Thabo Mouti and Mokete Mokete experience Frank Solomon's world in Cape Town.
Thabo Mouti and Mokete Mokete experience Frank Solomon's world in Cape Town.
Image: Supplied

Environmentalist Catherine Constantinides says a film like this is a wonderful visual tool to connect people on the ground.

"So often we drive on the streets of Johannesburg and we're harassed by the fact that there's someone pulling a trolley of waste, but what we don't understand is that behind that waste there's a human being trying to make a living and feed their family," she says.

In understanding the waste footprint we leave as individuals, many of us don't realise that there are people in that waste chain that really assist us.
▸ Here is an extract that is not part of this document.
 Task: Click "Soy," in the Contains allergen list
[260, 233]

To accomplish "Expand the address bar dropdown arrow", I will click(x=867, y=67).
"It connects one human being to another. It allows us to really question our waste footprint," says Constantinides.

When they're on the roads people try and knock them over and think it's funny. If they just had some respect from the general public I think that would go a long way
Pro surfer and ocean activist Frank Solomon

It makes a connection between what we consume and what we throw away and what we can be doing between those actions. More than doing our part, we can give dignity back to these street surfers by doing something as simple as separating our waste.

"One thing Mokete said to me was they also just want respect from people. They feel like when they're on the roads people try and knock them over and think it's funny. If they just had some respect from the general public I think that would also go a long way," says Solomon.

Sifiso Pule, Corona's zone marketing manager, says that while these street surfers are recycling as a means to earn an income, the effects of their efforts have resulted in SA being ranked as one of the best performing countries when it comes to recycling - despite being a country that places very little emphasis on recycling.

"In the midst of this crisis that we all face, that paradise is facing extinction at our hands, there is a story of hope that as much as we're all complicit in this issue, we're all responsible and therefore we can make a change," says Pule.

"We produced the film to tell the nation and the world about these heroes and to remind everyone that we all have a part to play in protecting our paradise. It is a collective effort."